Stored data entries
****

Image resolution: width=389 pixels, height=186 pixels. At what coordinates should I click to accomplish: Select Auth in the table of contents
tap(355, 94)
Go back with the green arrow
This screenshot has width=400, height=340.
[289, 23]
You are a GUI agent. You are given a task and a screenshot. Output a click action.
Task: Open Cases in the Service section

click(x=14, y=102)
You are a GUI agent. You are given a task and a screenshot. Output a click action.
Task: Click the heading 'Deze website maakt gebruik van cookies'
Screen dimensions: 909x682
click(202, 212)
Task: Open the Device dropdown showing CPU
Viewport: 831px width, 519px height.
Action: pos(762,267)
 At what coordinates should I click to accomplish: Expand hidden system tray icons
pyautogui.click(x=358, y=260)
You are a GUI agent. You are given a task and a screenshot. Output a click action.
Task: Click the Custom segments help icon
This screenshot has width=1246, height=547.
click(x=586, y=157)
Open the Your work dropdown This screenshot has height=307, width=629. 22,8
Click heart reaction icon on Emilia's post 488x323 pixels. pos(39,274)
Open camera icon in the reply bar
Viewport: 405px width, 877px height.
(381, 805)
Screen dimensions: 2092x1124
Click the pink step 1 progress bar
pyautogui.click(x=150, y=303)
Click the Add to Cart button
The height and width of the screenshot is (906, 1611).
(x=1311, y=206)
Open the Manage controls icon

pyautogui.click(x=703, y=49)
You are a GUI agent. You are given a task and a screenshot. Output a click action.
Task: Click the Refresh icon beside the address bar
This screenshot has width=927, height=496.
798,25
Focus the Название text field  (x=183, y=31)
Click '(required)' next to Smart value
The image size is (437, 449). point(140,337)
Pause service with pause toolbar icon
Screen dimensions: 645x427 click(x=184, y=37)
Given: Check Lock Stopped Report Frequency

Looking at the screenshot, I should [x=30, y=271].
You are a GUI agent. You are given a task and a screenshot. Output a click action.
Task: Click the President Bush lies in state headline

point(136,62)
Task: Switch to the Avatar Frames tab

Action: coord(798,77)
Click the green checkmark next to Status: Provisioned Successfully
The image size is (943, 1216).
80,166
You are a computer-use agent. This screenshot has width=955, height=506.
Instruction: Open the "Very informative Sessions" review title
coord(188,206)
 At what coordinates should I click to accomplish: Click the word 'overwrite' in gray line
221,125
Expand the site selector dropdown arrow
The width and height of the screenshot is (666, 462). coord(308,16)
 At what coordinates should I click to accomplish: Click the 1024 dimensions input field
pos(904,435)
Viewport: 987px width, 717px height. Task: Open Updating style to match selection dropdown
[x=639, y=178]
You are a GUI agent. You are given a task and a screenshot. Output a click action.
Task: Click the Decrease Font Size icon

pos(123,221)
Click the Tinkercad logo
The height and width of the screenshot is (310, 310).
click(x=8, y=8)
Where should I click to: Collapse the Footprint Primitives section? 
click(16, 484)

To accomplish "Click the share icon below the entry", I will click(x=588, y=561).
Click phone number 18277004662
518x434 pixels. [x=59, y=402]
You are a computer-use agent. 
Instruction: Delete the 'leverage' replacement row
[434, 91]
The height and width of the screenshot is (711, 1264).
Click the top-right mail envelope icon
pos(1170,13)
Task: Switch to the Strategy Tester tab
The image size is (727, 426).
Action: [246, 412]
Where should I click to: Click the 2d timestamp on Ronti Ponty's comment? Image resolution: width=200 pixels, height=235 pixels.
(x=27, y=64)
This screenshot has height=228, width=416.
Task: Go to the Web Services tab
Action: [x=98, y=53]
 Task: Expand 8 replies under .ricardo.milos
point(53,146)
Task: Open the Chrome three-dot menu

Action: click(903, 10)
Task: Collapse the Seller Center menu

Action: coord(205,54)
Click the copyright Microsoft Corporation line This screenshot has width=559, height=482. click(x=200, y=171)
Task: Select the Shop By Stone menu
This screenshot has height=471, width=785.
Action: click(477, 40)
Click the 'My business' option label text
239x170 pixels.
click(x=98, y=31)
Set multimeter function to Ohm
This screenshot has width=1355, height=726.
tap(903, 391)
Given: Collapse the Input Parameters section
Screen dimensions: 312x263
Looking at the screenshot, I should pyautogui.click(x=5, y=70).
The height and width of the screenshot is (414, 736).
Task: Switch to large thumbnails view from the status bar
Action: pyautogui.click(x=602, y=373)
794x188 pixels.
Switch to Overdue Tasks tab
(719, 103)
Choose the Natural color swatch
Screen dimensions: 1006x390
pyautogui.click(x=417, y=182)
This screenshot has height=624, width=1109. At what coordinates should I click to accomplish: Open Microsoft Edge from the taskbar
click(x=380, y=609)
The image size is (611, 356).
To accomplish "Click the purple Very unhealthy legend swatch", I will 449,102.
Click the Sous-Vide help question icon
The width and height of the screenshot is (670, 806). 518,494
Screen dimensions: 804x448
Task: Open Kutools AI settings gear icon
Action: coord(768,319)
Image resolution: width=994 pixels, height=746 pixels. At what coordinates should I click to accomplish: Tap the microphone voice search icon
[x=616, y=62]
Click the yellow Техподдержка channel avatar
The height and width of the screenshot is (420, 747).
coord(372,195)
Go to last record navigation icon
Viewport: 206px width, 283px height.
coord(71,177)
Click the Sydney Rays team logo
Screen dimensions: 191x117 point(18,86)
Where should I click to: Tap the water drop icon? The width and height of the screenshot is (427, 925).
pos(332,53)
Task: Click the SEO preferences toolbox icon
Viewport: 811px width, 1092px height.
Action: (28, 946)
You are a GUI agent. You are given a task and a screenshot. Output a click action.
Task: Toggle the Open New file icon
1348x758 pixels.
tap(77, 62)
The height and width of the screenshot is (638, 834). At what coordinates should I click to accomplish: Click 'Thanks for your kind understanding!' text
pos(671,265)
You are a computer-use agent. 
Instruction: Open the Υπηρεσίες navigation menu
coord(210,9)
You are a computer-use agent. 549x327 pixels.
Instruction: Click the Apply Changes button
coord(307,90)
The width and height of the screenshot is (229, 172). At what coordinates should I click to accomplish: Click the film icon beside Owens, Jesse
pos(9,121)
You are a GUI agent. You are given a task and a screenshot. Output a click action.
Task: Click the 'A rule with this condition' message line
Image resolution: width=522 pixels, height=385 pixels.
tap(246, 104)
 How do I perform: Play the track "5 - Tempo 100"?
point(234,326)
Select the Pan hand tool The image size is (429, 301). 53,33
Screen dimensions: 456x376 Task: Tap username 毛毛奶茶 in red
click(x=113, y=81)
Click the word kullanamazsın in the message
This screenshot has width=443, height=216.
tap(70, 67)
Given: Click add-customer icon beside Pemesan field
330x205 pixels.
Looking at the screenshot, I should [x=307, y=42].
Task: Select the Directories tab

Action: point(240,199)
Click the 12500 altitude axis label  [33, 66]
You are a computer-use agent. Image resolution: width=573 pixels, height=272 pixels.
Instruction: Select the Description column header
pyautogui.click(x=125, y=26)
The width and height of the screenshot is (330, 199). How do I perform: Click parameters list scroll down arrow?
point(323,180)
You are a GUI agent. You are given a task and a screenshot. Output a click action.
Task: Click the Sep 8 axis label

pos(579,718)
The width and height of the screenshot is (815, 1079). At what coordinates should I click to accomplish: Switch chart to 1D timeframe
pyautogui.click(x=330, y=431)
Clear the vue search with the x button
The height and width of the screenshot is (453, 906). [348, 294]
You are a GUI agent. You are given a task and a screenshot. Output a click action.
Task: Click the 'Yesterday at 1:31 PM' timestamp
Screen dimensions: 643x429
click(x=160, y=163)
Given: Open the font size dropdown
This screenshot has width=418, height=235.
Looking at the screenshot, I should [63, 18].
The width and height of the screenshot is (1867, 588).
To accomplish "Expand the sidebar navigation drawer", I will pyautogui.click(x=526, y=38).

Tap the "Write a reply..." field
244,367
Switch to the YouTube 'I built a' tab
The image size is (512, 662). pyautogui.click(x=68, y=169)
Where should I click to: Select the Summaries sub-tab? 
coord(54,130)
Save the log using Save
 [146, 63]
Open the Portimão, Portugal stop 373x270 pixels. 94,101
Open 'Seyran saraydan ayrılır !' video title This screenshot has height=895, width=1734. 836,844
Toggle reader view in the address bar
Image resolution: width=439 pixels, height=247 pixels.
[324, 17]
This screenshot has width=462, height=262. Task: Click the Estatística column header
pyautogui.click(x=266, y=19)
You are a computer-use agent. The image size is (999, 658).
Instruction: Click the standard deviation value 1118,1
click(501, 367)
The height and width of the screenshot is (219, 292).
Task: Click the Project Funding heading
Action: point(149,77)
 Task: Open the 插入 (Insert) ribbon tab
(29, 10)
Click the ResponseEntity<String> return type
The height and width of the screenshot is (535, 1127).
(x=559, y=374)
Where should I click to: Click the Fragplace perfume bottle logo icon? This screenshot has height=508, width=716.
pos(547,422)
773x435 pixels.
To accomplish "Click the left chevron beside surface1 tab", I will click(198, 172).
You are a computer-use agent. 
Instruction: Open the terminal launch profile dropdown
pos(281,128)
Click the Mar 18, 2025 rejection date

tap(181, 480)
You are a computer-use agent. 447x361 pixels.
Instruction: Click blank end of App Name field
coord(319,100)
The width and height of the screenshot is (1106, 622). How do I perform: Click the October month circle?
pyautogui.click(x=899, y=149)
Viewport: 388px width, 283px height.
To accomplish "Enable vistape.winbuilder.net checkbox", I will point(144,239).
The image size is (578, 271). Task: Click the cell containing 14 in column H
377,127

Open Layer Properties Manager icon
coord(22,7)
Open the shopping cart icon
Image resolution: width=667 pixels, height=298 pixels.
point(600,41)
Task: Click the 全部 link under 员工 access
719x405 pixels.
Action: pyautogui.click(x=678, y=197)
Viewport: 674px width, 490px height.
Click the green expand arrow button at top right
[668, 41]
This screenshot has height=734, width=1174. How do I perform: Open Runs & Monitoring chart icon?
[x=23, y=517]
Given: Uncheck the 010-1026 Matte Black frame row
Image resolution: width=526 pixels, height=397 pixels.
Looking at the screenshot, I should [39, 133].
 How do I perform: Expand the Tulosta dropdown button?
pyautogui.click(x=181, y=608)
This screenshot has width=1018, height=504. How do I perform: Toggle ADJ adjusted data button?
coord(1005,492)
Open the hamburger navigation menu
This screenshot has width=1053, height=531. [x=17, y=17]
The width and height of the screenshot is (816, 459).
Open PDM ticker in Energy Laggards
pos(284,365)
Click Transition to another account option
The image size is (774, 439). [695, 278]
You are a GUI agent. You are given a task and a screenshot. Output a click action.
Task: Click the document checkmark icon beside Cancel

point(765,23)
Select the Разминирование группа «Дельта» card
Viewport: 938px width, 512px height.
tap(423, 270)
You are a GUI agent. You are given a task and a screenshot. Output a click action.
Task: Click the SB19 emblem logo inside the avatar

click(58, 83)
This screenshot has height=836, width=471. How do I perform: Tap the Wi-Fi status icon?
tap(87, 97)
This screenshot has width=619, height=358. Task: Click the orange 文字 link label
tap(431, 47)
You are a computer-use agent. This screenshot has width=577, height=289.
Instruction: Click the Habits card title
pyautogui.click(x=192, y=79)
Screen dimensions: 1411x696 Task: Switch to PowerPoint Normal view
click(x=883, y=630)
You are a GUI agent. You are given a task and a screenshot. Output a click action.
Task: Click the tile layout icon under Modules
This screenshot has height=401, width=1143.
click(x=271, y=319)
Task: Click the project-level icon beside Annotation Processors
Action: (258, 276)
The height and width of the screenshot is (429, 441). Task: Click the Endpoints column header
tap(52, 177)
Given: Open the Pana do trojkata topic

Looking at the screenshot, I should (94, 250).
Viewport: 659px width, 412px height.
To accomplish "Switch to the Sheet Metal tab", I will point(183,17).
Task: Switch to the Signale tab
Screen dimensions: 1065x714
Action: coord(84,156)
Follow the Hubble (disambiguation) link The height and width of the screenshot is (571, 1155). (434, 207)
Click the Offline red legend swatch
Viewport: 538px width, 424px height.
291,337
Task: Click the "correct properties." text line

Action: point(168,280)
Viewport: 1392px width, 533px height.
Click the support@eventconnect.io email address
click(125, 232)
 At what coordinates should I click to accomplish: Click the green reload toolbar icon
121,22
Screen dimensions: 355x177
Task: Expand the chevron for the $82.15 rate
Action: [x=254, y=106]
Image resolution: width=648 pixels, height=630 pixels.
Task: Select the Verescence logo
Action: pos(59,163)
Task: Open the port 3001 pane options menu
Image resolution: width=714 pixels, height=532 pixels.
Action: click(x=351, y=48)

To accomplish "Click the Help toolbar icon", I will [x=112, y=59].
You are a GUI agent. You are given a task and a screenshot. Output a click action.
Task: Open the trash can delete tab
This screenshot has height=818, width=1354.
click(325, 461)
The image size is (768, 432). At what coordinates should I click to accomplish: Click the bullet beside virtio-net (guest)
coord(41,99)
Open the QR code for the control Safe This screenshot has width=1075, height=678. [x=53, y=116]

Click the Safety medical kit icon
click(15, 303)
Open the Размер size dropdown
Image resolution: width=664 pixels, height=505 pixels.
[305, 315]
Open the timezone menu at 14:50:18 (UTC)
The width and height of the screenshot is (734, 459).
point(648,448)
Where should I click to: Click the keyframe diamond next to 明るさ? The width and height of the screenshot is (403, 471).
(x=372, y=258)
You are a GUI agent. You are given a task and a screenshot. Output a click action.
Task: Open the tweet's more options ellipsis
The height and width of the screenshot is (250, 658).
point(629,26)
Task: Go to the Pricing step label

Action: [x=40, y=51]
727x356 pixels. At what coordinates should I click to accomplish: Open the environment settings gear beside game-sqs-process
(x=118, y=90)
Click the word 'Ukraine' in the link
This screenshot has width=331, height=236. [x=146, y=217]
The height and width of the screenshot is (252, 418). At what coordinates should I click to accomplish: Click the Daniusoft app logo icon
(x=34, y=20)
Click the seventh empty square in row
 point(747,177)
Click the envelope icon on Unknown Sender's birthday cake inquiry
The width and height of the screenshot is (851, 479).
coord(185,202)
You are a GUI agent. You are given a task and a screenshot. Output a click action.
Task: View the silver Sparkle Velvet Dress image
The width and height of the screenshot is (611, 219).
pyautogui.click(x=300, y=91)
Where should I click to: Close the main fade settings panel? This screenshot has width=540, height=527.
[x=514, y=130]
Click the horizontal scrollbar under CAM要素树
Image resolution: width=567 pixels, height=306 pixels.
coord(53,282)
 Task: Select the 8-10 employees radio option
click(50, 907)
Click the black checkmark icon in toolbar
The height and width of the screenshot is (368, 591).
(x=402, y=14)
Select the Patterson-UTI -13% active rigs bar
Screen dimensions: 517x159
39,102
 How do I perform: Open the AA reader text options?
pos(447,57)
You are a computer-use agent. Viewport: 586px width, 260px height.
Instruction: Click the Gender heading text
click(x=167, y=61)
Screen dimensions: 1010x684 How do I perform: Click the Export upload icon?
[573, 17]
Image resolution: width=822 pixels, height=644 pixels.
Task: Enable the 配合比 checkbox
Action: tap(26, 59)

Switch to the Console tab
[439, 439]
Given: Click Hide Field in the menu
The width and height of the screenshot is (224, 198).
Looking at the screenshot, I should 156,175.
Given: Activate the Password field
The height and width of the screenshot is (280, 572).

****

▸ **About this task**:
The range runs from the line above containing "Task: Click the 'Yesterday" to the line containing "You are a computer-use agent. The", inclusive. Restate those lines word for word and no others.

▸ **Response area**:
Task: Click the 'Yesterday at 1:31 PM' timestamp
Screen dimensions: 643x429
click(x=160, y=163)
Given: Open the font size dropdown
This screenshot has width=418, height=235.
Looking at the screenshot, I should [63, 18].
The width and height of the screenshot is (1867, 588).
To accomplish "Expand the sidebar navigation drawer", I will pyautogui.click(x=526, y=38).

Tap the "Write a reply..." field
244,367
Switch to the YouTube 'I built a' tab
The image size is (512, 662). pyautogui.click(x=68, y=169)
Where should I click to: Select the Summaries sub-tab? 
coord(54,130)
Save the log using Save
 [146, 63]
Open the Portimão, Portugal stop 373x270 pixels. 94,101
Open 'Seyran saraydan ayrılır !' video title This screenshot has height=895, width=1734. 836,844
Toggle reader view in the address bar
Image resolution: width=439 pixels, height=247 pixels.
[324, 17]
This screenshot has width=462, height=262. Task: Click the Estatística column header
pyautogui.click(x=266, y=19)
You are a computer-use agent. The image size is (999, 658).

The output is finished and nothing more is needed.